Un discorso a parte merita «il nuovo Juary di Avellino», come si è autodefinito Ghemon (Gianluca Picariello). Testi profondissimi e sperimentazioni sonore – lodevole quella con il jazzista Luca Aquino – che spesso fanno storcere il naso ai “puristi”. Prolifico come pochi, ha smontato i topos del genere in cui «se questo è un pezzo rap, come sostiene qualcuno devo ripetere il mio nome in continuazione» (“Niente può fermarmi”): per Gilmar-Ghemon Scienz «l’hip hop non è una formula dove uno dice “yo” e l’altro fa il gesto delle corna» (ibidem). Più di recente, ne “La verità (non abita più qua)” esalta le proprie doti canore confezionando un pezzo in cui sembra raggiungere la perfezione stilistica: metricamente più che meticoloso ma senza scadere mai nel tecnicismo da accademia, è forse il rapper che, con Kiave, manda messaggi più diretti e “schierati” politicamente (nel senso alto del termine), come quando – nel nuovo cd “Leaks” del producer calabro-lombardo Fritz da Cat distribuito con XL di Repubblica – annota come «il mondo non è dei puri / vali quanto fatturi» (“Futuretro”, con Mecna, Dj Tsura e Rodrigo d’Erasmo degli Afterhours). Ha riassunto le ansie della cosiddetta Generazione-senza in un azzeccatissimo passaggio sulle banche («quando il mondo per dare dà con l’imbuto, ma a prendere usa i tassi di un mutuo cinquantennale / e sei fottuto se il numero sconosciuto è un direttore di filiale», “Suona sempre”), è l’unico che possa “osare” una rima sulle vittime delle violenze di Stato («più mi reprimono più vivo, come Aldrovandi, Chucchi e Bianzino», “Male di stagione”, mixtape con Dj Nais e Fabri Fibra). In “Qualcosa cambierà”, nel 2007, Ghemon era tra chi poneva le basi per una felice collaborazione che negli anni darà vita al collettivo Blue Nox, da poco gemellatosi alla mega-crew Unlimited Struggle per dare vita alla attivissima e poliedrica Blue Struggle (nella foto), fatta di produttori e rapper di diversa provenienza geografica. Già con il decano Bassi Maestro ne “L’amore dov’è” (in una Milano che sembra Manhattan, con la strumentale di Rock Beats e il sample di Common in ritornello), Ghemon ha ripetuto l’operazione in “Per la mia gente” (la produzione è del canadese Marco Polo). Entrambi i videoclip citati – il secondo è girato a NYC – hanno il tocco del regista Matteo Podini (Frank Siciliano).  

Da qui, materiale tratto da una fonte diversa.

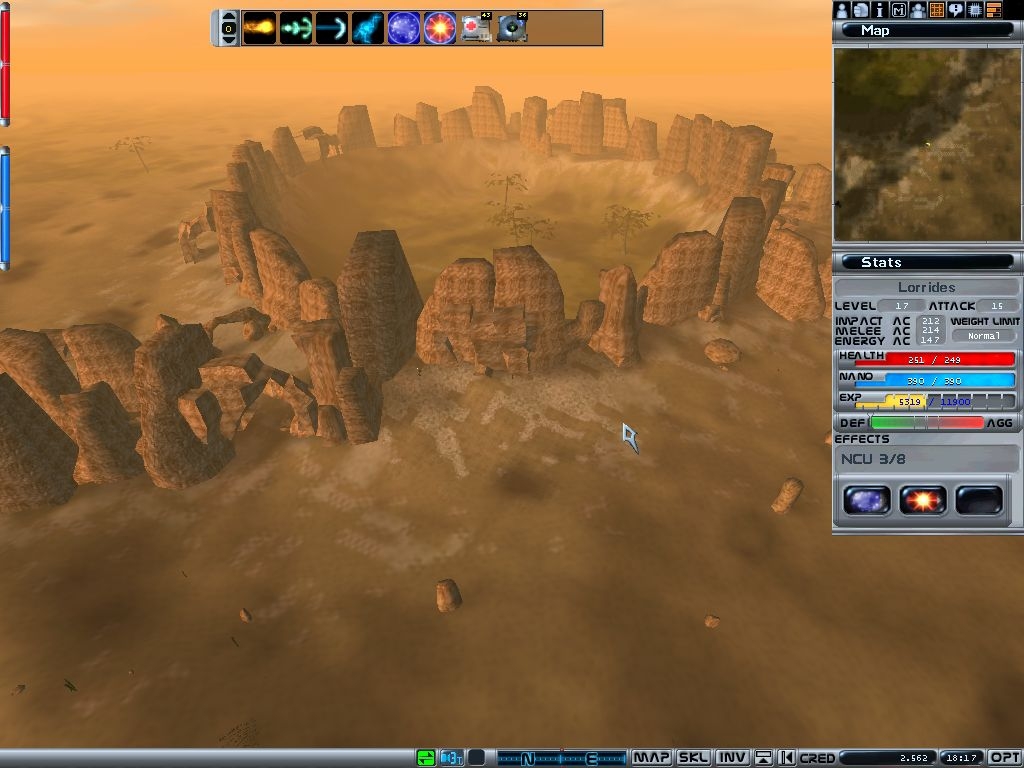1024x768 pixels.
Task: Open the INV inventory menu
Action: click(x=732, y=758)
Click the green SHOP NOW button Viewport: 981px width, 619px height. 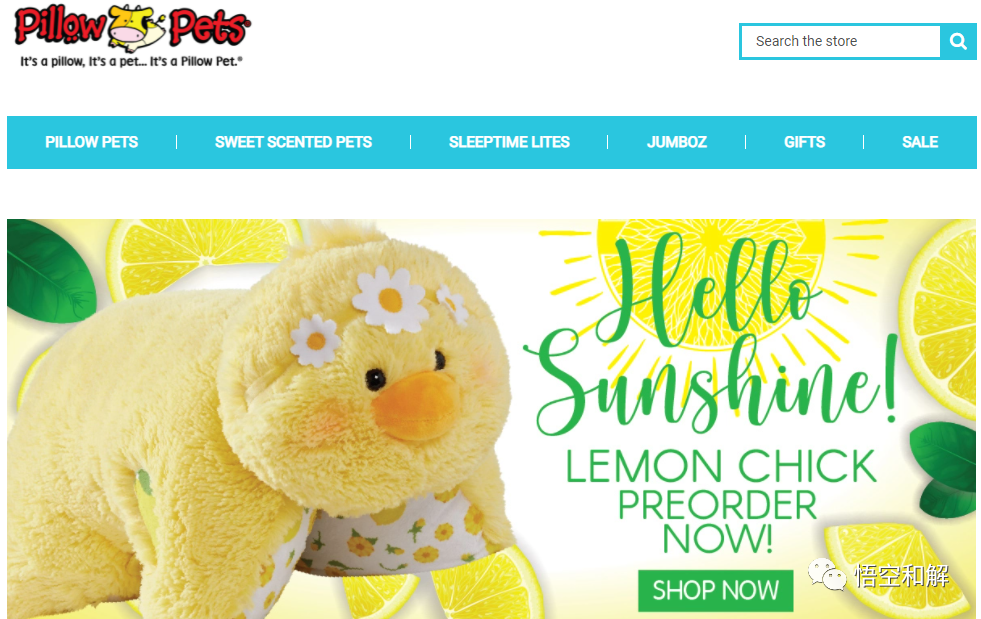pos(716,590)
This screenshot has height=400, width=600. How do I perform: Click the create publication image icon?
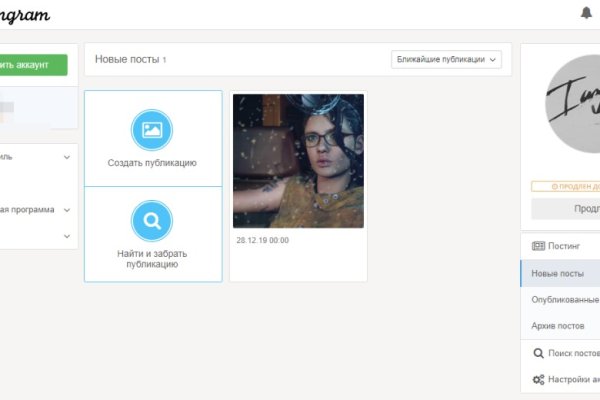pyautogui.click(x=152, y=130)
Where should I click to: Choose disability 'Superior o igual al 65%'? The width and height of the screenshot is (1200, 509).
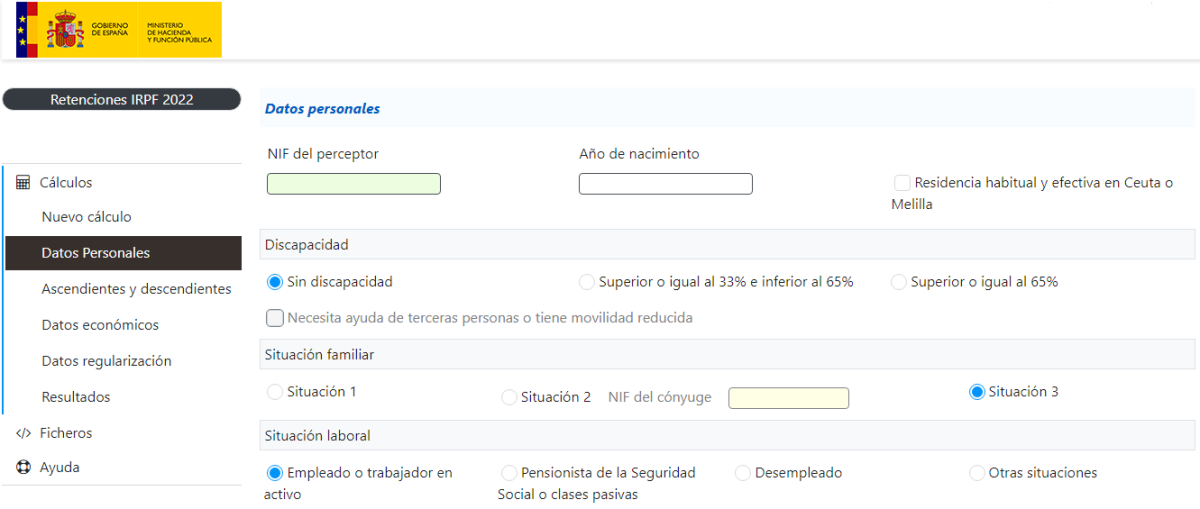(x=899, y=282)
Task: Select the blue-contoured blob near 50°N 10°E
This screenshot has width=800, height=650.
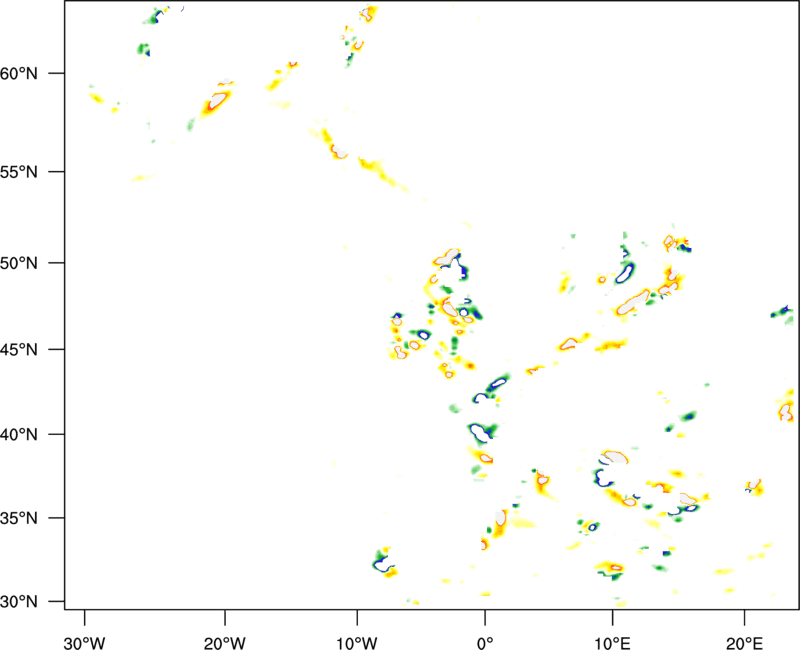Action: tap(625, 272)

In “Qualcosa cambierà” s’intravede (ma non rappa) anche un giovanissimo Mecna. Provenienza foggiana per un’altra promessa che ha “battuto la strada” di Milano per essere raggiunto dagli altri romani d’adozione (compresi Hyst e il cosentino Rafè) e oggi s’impone come una delle penne più cantautorali – non suoni come un’offesa – della scena hip hop italiana. Ascoltare “Le cose buone” per credere, ma anche “Super”, una prova di metrica oltre che di grafica, altro campo in cui Mecna (Corrado Grilli) è maestro. In Blue Struggle spiccano infine i palermitani Stokka e Madbuddy, quasi mitologici nell’underground per la loro “Ghettoblaster” (un inno alla musica e, appunto, alla Golden Age, dalle «posse» a «la “Rapa dopa”»), e un altro giovane liricista in velocissima ascesa: Johnny Marsiglia. Sulle basi ruvide di Big Joe sembra di essere a Detroit ma è Palermo, la città multietnica in cui si muove Johnny, «vero meticcio originale / altro che purosangue». I contenuti sono conscious, ed è una cifra che si differenzia con l’all-about-me rap di alcune zone del nord Italia.

Il cerchio si chiude con un live di Clementino, Kiave ed Ensi al Forum di Assago: per il quinto compleanno di Hip Hop Tv, sul palco c’è Kurtis Blow, un monumento vivente del genere. Strumentale old school e liriche a incastro per i tre rapper con le radici (mai rinnegate) ben salde al Sud. Per dirla con le parole del caposcuola con cui abbiamo iniziato: non c’è limite allo show.